# Exercise objective:
Within the records below is a range that opens at the line with "Screen dimensions: 801x601" and closes at the line with "Select the Муравей Пилот card". Return that range word for word, both ends included, and only that range.

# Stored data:
►
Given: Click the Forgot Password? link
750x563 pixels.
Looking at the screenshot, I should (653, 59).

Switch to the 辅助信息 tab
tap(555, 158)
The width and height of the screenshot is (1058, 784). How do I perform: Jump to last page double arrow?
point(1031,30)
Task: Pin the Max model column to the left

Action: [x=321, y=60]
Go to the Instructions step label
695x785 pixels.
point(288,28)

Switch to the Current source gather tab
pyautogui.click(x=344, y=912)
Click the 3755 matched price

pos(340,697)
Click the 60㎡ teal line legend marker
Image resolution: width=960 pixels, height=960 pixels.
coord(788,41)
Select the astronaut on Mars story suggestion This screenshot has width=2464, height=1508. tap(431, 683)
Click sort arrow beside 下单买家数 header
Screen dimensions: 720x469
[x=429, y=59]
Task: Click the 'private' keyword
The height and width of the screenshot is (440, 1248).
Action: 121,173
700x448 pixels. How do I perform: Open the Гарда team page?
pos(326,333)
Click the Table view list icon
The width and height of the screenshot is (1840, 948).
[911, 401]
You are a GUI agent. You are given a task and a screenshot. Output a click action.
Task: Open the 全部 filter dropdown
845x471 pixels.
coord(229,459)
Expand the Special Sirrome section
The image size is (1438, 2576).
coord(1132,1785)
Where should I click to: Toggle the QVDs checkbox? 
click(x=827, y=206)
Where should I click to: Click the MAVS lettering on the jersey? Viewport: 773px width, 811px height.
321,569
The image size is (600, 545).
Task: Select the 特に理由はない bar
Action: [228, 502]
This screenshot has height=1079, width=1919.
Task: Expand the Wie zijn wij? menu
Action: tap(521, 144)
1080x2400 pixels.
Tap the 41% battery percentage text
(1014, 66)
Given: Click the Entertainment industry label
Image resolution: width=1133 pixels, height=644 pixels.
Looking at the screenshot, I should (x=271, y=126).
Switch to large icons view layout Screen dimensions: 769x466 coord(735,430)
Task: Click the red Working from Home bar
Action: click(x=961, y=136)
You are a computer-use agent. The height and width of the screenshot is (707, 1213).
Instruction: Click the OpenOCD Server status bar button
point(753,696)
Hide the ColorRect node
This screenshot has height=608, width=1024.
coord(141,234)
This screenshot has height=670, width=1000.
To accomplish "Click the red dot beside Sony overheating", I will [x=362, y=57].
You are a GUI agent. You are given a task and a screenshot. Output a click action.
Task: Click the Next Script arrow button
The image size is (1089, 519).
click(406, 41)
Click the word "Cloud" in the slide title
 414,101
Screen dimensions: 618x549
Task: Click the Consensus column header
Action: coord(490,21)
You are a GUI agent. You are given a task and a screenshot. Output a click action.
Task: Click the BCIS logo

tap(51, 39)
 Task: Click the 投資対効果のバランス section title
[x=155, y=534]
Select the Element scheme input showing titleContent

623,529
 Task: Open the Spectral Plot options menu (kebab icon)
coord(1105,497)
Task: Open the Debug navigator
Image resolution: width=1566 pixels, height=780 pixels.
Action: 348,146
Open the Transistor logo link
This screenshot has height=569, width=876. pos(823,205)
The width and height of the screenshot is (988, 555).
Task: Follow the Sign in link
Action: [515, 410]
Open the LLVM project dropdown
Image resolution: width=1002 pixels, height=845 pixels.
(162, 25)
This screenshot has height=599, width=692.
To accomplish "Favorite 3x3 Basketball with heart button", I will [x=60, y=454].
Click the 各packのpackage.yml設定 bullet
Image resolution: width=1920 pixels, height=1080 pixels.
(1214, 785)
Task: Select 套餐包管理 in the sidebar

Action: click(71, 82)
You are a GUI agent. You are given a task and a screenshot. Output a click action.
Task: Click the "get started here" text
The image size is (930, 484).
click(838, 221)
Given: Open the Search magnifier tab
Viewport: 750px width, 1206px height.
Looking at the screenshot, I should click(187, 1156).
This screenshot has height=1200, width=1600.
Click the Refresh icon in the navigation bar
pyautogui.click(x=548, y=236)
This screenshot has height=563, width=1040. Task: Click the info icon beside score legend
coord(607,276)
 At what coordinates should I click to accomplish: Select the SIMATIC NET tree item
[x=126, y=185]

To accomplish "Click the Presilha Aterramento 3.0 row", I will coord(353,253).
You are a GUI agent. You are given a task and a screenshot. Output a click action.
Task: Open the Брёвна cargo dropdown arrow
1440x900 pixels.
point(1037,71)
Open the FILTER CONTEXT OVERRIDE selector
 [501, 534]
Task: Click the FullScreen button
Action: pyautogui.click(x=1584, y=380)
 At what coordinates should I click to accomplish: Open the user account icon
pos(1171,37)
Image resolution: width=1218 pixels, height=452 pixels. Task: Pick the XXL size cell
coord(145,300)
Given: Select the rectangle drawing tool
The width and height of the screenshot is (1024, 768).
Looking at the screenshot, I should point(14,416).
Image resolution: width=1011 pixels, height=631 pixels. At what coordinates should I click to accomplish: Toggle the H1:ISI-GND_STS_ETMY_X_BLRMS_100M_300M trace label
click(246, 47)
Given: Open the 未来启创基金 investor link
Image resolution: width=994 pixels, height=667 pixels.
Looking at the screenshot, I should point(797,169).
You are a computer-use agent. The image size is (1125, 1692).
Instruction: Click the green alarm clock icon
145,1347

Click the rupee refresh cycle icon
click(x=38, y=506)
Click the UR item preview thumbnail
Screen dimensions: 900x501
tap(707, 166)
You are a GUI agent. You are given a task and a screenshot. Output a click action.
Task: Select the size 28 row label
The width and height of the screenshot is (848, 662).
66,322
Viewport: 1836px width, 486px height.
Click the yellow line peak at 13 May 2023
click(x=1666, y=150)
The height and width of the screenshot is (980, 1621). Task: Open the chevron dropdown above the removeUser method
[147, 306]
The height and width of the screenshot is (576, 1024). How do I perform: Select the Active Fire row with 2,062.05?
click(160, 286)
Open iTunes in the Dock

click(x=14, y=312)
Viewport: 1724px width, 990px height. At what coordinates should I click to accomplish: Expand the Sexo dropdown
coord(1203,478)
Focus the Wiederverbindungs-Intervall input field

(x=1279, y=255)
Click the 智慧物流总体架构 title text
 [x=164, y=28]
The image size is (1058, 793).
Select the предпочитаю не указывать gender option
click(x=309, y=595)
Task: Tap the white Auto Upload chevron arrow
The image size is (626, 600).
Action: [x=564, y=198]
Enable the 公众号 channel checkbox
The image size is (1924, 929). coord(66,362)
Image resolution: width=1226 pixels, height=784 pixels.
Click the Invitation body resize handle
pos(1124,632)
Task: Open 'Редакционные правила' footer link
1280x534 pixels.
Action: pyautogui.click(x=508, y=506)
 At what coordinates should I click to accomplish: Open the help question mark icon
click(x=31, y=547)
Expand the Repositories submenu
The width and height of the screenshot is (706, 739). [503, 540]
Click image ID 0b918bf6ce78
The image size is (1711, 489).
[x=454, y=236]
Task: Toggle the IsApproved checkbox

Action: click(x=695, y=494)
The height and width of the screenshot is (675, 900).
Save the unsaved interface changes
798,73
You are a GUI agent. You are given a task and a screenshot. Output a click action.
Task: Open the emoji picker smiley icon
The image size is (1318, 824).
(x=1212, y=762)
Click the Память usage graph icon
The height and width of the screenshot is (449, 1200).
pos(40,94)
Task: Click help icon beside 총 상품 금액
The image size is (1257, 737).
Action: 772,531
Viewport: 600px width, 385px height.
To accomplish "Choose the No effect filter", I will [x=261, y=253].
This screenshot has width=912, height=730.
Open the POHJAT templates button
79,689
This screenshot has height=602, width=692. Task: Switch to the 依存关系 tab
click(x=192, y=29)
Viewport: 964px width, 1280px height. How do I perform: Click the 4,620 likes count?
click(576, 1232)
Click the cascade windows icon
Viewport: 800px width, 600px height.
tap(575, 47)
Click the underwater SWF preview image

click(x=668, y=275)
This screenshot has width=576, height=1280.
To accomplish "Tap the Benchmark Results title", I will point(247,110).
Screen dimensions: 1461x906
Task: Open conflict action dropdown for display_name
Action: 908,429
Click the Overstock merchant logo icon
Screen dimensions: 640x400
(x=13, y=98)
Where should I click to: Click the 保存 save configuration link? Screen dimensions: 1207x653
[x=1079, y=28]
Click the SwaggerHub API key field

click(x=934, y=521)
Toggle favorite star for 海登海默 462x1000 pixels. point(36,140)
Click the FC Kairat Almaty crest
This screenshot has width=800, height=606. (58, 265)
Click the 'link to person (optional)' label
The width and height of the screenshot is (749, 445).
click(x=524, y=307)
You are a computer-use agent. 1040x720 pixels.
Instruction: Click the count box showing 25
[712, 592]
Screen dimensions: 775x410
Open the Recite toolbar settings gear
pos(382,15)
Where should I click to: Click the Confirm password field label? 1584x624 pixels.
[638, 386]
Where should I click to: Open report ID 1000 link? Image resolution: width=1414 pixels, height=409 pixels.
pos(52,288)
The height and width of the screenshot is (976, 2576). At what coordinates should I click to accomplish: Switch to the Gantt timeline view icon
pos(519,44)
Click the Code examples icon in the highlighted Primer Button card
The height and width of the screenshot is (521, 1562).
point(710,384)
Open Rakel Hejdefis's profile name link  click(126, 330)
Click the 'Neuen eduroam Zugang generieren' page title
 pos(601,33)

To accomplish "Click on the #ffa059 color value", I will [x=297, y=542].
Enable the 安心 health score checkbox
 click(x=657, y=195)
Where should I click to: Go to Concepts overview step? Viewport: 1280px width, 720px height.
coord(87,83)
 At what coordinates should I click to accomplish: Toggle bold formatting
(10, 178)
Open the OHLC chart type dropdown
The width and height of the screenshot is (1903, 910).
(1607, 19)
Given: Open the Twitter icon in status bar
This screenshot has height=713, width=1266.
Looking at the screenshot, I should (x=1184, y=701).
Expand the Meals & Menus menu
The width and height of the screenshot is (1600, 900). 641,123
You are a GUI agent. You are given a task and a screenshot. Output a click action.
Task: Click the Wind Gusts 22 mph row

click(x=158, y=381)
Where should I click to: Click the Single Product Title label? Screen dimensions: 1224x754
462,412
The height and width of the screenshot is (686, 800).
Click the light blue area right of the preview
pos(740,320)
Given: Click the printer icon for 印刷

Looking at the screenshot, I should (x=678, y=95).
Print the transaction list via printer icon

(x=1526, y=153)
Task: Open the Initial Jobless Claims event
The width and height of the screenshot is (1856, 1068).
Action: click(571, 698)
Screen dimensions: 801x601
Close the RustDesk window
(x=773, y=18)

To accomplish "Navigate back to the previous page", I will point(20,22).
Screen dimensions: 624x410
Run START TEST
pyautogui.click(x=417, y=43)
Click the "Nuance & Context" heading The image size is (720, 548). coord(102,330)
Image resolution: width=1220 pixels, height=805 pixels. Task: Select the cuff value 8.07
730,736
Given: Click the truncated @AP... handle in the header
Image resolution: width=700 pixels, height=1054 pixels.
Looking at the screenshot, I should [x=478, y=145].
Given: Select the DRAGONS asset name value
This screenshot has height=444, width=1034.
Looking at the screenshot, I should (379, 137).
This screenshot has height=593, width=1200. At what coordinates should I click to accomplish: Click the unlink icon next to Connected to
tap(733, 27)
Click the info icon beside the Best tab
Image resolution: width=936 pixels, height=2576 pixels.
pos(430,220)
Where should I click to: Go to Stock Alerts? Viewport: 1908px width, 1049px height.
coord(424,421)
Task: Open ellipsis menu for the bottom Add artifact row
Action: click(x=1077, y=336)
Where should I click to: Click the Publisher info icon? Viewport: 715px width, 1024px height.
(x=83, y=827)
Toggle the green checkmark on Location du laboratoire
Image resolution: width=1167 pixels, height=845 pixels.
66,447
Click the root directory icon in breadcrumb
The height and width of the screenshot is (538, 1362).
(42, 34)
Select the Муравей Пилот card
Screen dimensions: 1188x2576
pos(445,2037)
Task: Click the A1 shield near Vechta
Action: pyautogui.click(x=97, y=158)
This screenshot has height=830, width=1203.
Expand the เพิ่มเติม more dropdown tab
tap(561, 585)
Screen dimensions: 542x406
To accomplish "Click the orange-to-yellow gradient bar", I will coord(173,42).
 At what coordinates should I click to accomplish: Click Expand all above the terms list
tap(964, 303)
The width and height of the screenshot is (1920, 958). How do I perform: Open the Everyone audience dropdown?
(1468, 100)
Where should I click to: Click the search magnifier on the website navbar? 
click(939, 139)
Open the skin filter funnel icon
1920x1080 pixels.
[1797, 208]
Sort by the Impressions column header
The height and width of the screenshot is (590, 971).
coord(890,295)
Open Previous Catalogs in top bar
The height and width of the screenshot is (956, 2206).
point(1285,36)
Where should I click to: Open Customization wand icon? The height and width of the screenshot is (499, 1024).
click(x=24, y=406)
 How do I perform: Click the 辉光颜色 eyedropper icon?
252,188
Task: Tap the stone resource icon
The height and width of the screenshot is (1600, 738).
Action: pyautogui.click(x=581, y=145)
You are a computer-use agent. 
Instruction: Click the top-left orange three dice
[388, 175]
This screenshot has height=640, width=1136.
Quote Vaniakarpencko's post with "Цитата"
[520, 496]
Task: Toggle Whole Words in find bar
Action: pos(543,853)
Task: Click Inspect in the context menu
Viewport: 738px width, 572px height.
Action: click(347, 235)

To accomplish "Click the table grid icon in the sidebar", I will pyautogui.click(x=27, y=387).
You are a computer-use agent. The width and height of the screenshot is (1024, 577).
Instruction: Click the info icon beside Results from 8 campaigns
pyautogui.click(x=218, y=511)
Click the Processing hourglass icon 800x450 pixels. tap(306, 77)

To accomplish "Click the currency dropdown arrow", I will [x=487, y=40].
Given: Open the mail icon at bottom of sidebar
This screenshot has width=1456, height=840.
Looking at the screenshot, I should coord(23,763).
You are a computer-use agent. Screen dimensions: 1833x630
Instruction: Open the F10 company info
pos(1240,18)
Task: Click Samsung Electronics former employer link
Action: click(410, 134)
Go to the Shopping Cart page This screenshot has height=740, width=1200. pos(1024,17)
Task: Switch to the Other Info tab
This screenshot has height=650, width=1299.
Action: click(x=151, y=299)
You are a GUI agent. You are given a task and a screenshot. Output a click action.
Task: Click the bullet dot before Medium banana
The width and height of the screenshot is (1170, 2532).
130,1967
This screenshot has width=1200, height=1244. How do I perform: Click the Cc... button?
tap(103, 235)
◄
# Response to this task:
Screen dimensions: 801x601
Close the RustDesk window
(x=773, y=18)

To accomplish "Navigate back to the previous page", I will point(20,22).
Screen dimensions: 624x410
Run START TEST
pyautogui.click(x=417, y=43)
Click the "Nuance & Context" heading The image size is (720, 548). coord(102,330)
Image resolution: width=1220 pixels, height=805 pixels. Task: Select the cuff value 8.07
730,736
Given: Click the truncated @AP... handle in the header
Image resolution: width=700 pixels, height=1054 pixels.
Looking at the screenshot, I should [x=478, y=145].
Given: Select the DRAGONS asset name value
This screenshot has height=444, width=1034.
Looking at the screenshot, I should (379, 137).
This screenshot has height=593, width=1200. At what coordinates should I click to accomplish: Click the unlink icon next to Connected to
tap(733, 27)
Click the info icon beside the Best tab
Image resolution: width=936 pixels, height=2576 pixels.
pos(430,220)
Where should I click to: Go to Stock Alerts? Viewport: 1908px width, 1049px height.
coord(424,421)
Task: Open ellipsis menu for the bottom Add artifact row
Action: click(x=1077, y=336)
Where should I click to: Click the Publisher info icon? Viewport: 715px width, 1024px height.
(x=83, y=827)
Toggle the green checkmark on Location du laboratoire
Image resolution: width=1167 pixels, height=845 pixels.
66,447
Click the root directory icon in breadcrumb
The height and width of the screenshot is (538, 1362).
(42, 34)
Select the Муравей Пилот card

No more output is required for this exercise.